The M6A-associated PCD related signature is an independent and significant factor in BLCA patients’ prognosis

The 8 M6A-associated PCD-related genes exhibit remarkable prognostic value for BLCA patients. By utilizing the TCGA-BLCA dataset as a test case and demonstrating the proposed power estimation procedure in a real data application through Kaplan–Meier (KM) analysis, all 8 genes demonstrated significant prognostic value for overall survival (OS) and discriminative ability. Specifically, two genes (SLC9A33R1, JUN) exhibited a P value less than 0.001, five genes (HIP1R, GSDMB, SQLE, ZEB1, ATP13A2) had a P value less than 0.01, and one gene (TP53INP2) had a P value less than 0.05 (Supplementary Fig. 1). These results suggest that the 8 M6A-associated PCD-related genes may assist as promising predictive markers for BLCA patients.

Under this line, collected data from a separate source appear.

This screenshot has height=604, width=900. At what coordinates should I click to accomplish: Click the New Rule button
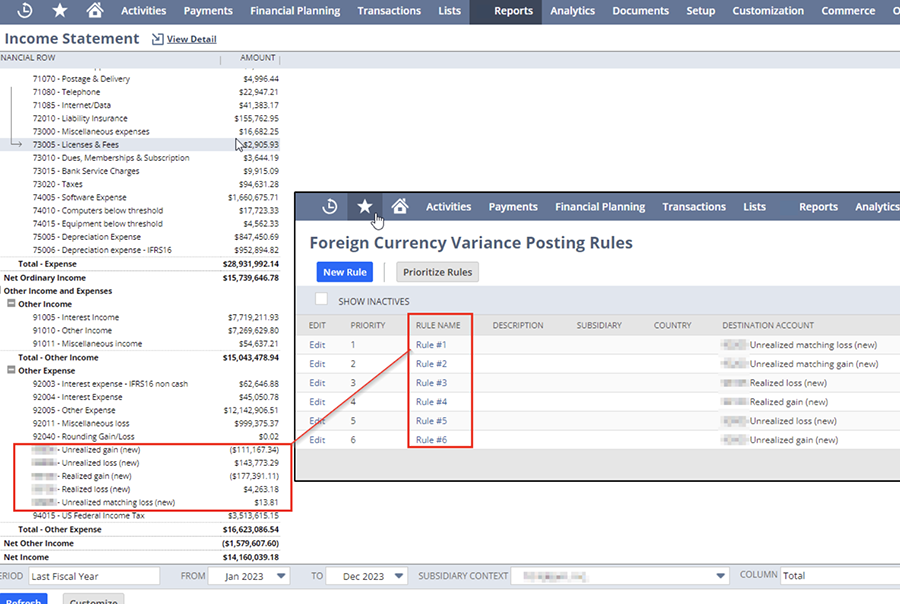point(346,272)
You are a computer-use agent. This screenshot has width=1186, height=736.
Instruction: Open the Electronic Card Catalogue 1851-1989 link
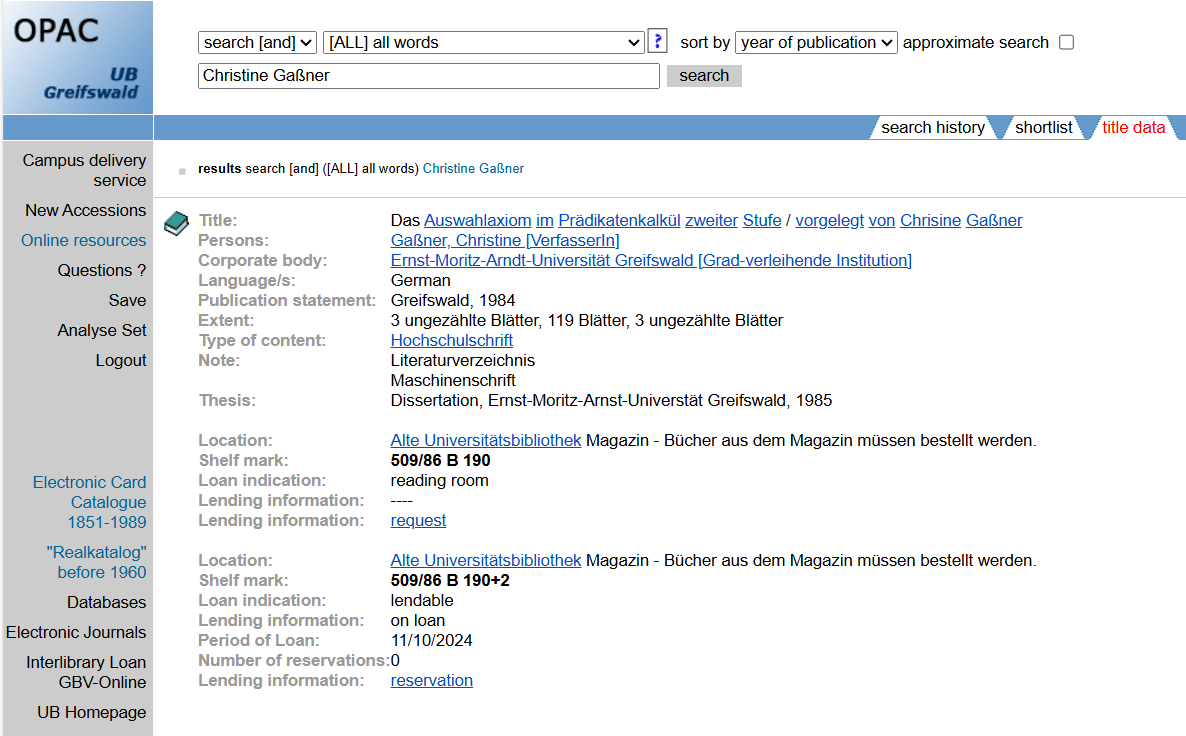point(89,502)
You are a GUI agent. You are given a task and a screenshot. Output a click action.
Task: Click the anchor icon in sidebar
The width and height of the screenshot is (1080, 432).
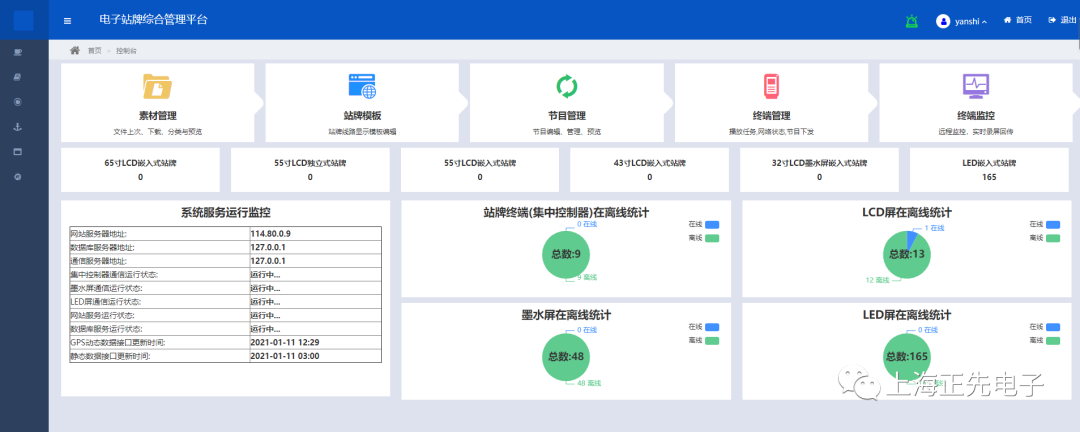coord(18,127)
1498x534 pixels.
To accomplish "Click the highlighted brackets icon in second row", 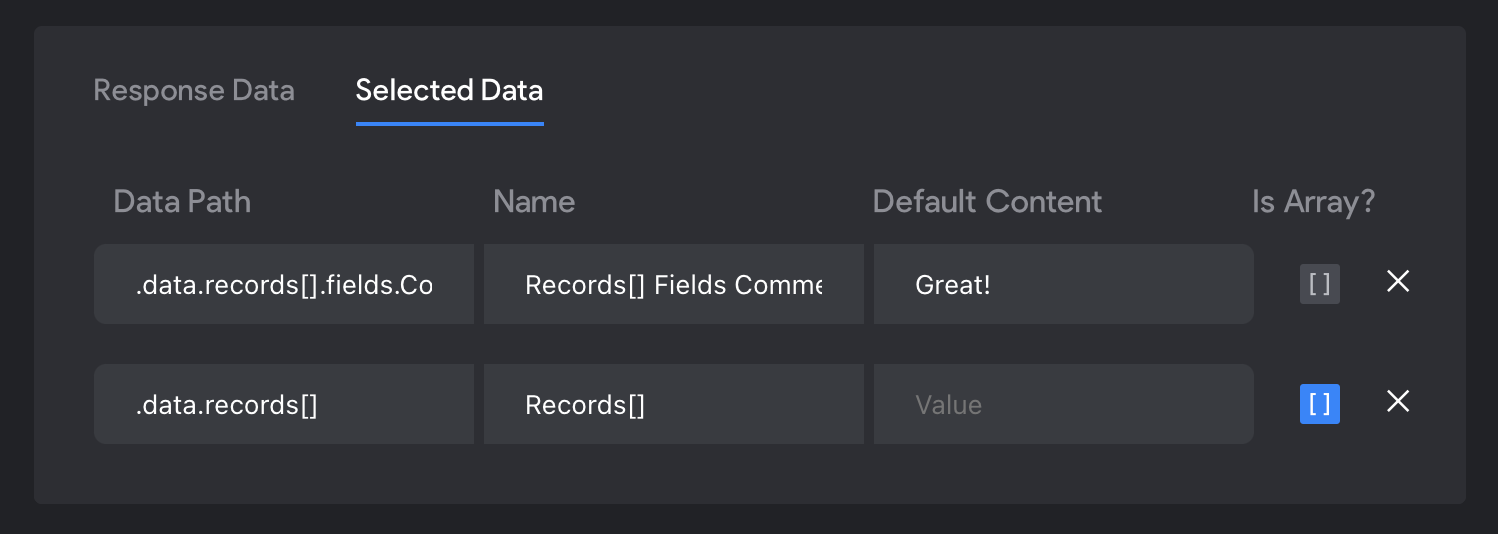I will (x=1319, y=404).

The prognostic value of the M6A-associated PCD-related signature was further validated using the TCGA-BLCA dataset as the training set and two BLCA datasets (GSE32548 and IMvigor210) as validation cohorts. The risk score effectively distinguished the results from clinical trials of BLCA patients in both the training dataset and the two validation datasets. Firstly, higher risk scores were strongly associated with worse survival outcomes in BLCA patients (Fig. 4A). Secondly, principal component analysis (PCA) analysis showed that the risk score had the ability to clearly distinguish BLCA patients into two groups (Fig. 4B). Thirdly, Kaplan–Meier (KM) analysis confirmed that higher risk scores were strongly correlated with worse survival outcomes (P = 2.45 × 10−5 in the TCGA-BLCA dataset, P = 0.0173 in the GSE32548 dataset, and P = 0.00531 in the IMvigor210 dataset; Fig. 4C). Finally, these trends were observed in all three datasets, fully validating the prognostic value of the M6A-associated PCD-related signature.

Figure 4
figure 4

Verify the survival value of this signature in three BLCA patients’ datasets. (A, B) the risk score of this signature could distinguish the bladder cancer patients in three different datasets, (C) the BLCA patients with high score would have the worse survival results in three datasets. (D) The tome dependent ROC analysis showed the potential value for risk score in the following 1/3/5 year.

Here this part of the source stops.